Who work well and sleep badly,

Who do not sleep. What a lack of faith in me!

It would almost be better if they did not work but slept, because laziness is not a more serious sin than anxiety …

I am not speaking, God says, of those men who do not work and do not sleep.

These are sinners, of course …

I am speaking of those who work and do not sleep.

I feel sorry for them. They have no confidence in me …

They govern their affairs very well during the day.

But do not want to entrust to me their governance during the night …

He who does not sleep is unfaithful to Hope …”[9]

The reflections developed in this meditation drive us, in conclusion, to put at the base of the commitment to a New Evangelization a great act of faith and hope and to shake off every sense of impotence and resignation. We have before us, it is true, a world enclosed in its secularism, inebriated by the successes of technology and the possibilities offered by science, which rejects the Gospel proclamation.
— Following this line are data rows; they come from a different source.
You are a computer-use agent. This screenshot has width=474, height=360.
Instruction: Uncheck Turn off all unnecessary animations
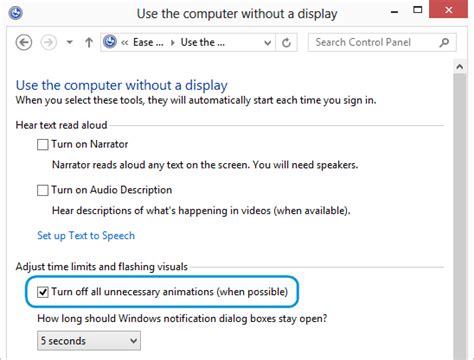[43, 292]
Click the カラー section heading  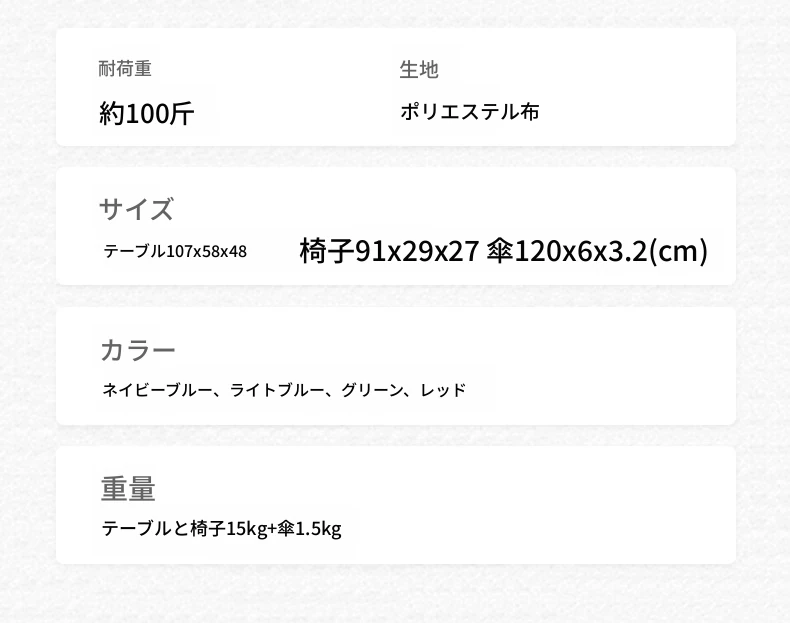pyautogui.click(x=138, y=350)
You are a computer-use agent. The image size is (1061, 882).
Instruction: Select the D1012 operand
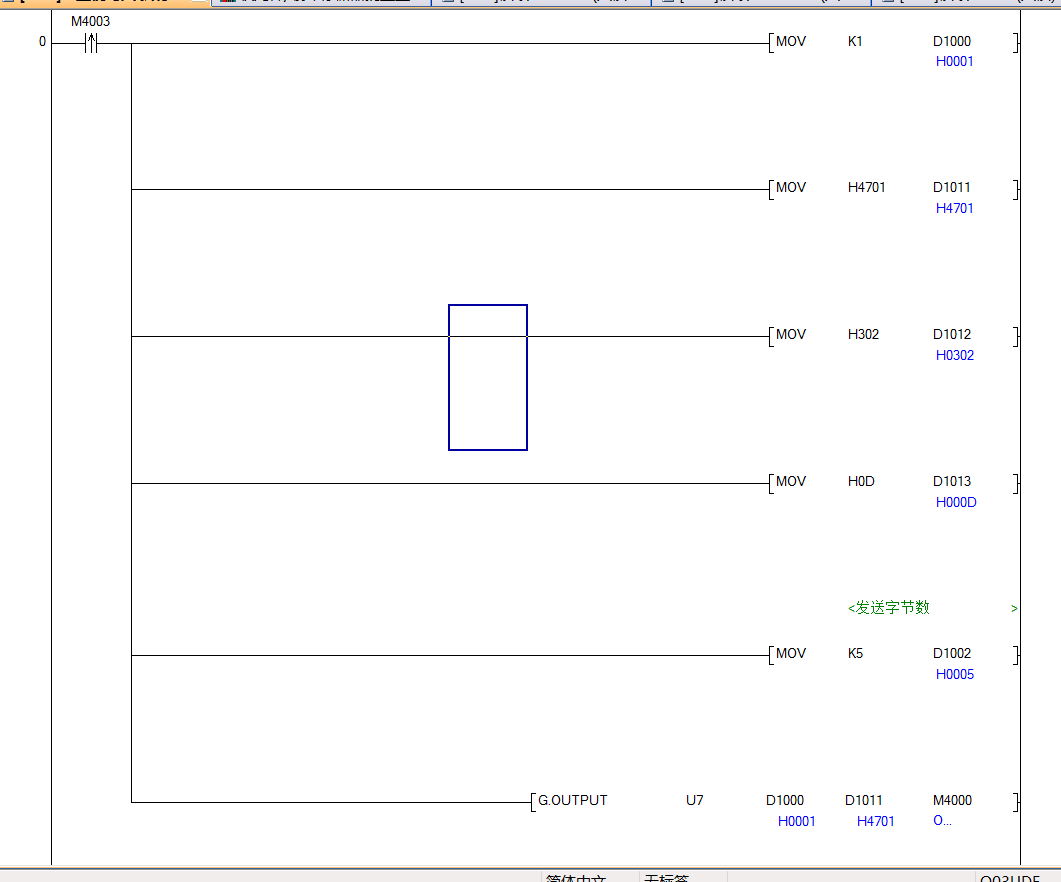[x=951, y=335]
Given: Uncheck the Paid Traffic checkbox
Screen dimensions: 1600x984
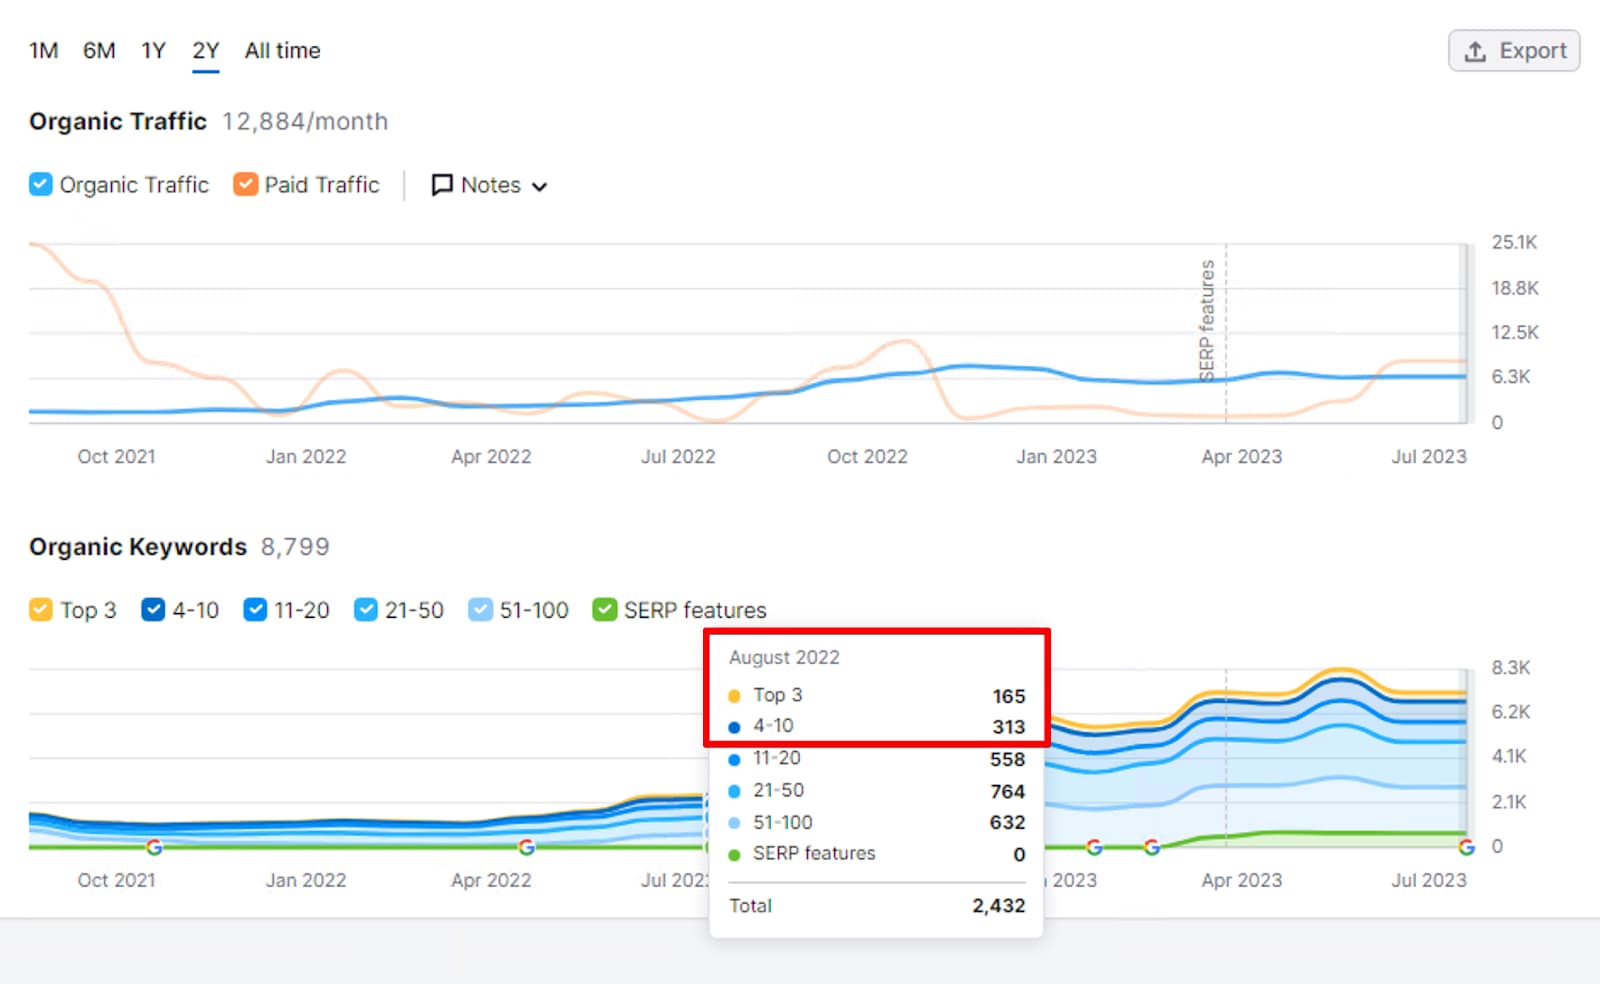Looking at the screenshot, I should (x=245, y=184).
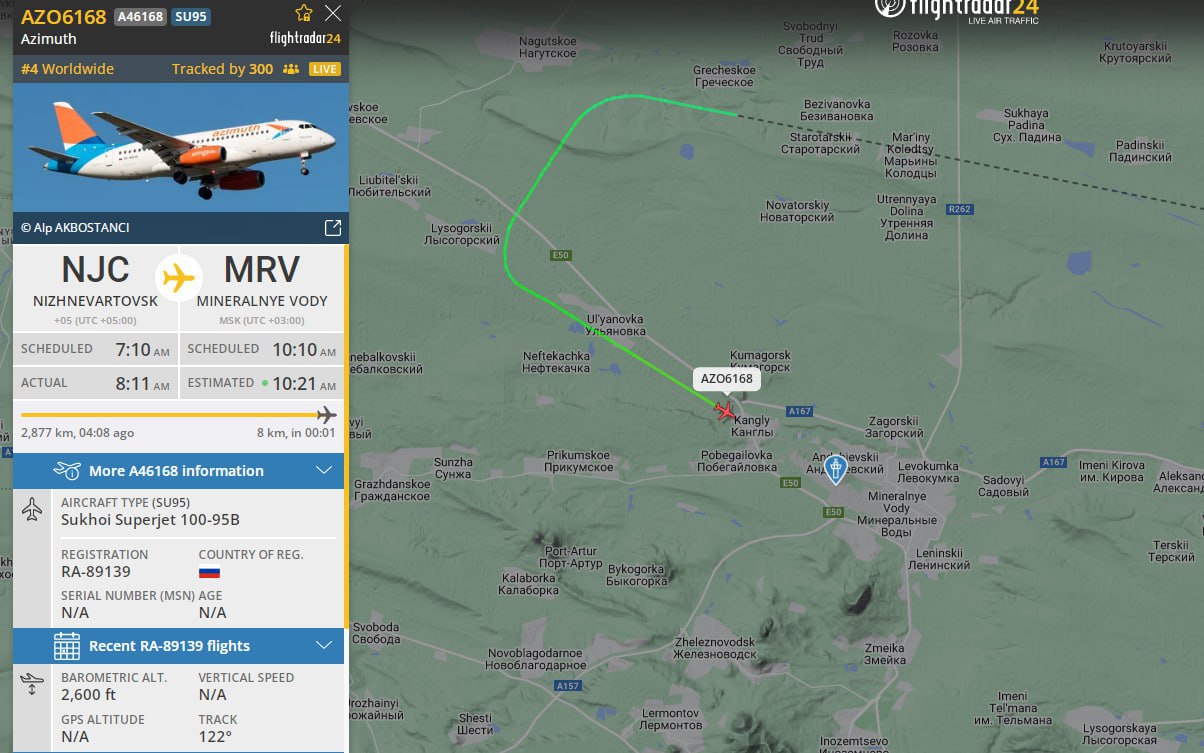This screenshot has height=753, width=1204.
Task: Click the aircraft type plane icon
Action: [32, 509]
But, perchance — was the world in which the first Christians lived, the Greeks with their wisdom and the Roman Empire with its power, less certain of itself and less refractory to the Gospel?

If there is something we can do, after having “sown,” it is to “irrigate” with prayer the seed sown. This is why we end with the prayer that the liturgy brings us to recite in the Mass “for the evangelization of peoples”:

“O God, you who will all men to be saved,

And come to the knowledge of truth;

See how great is the harvest and send your laborers,

So that the Gospel is proclaimed to all creatures

And your people gathered by the word of life

And molded by the strength of the sacrament,

Will proceed on the path of salvation and love.

Through Christ our Lord. Amen

— 

[1] A. von Harnack.

[2] Origen, C. Cels. III, 9.

[3] Op. cit. p. 321- s.

[4] H. Chadwick, The Early Church, Penguin Books 1967, pp. 56-58.

[5] A. von Harnack, Mission and Propagation of Christianity in the First Three Centuries, Rist. Anast., Cosenza 1986, p. 173.

[6] Harnack, op. cit., p. 370.

[7] S. Kierkegaard, Diary, X5 A 98 (ed. C. Fabro, Brescia II, 1963, pp. 386 ff).

[8] Address at the general audience of November 29, 1972 (Teachings of Paul VI, Vatican Polyglot Typography, X, pp. 1210f.).

[9] Ch. Péguy, Le porche du mystère de la deuxième vertu, Paris, La Pleiade 1975.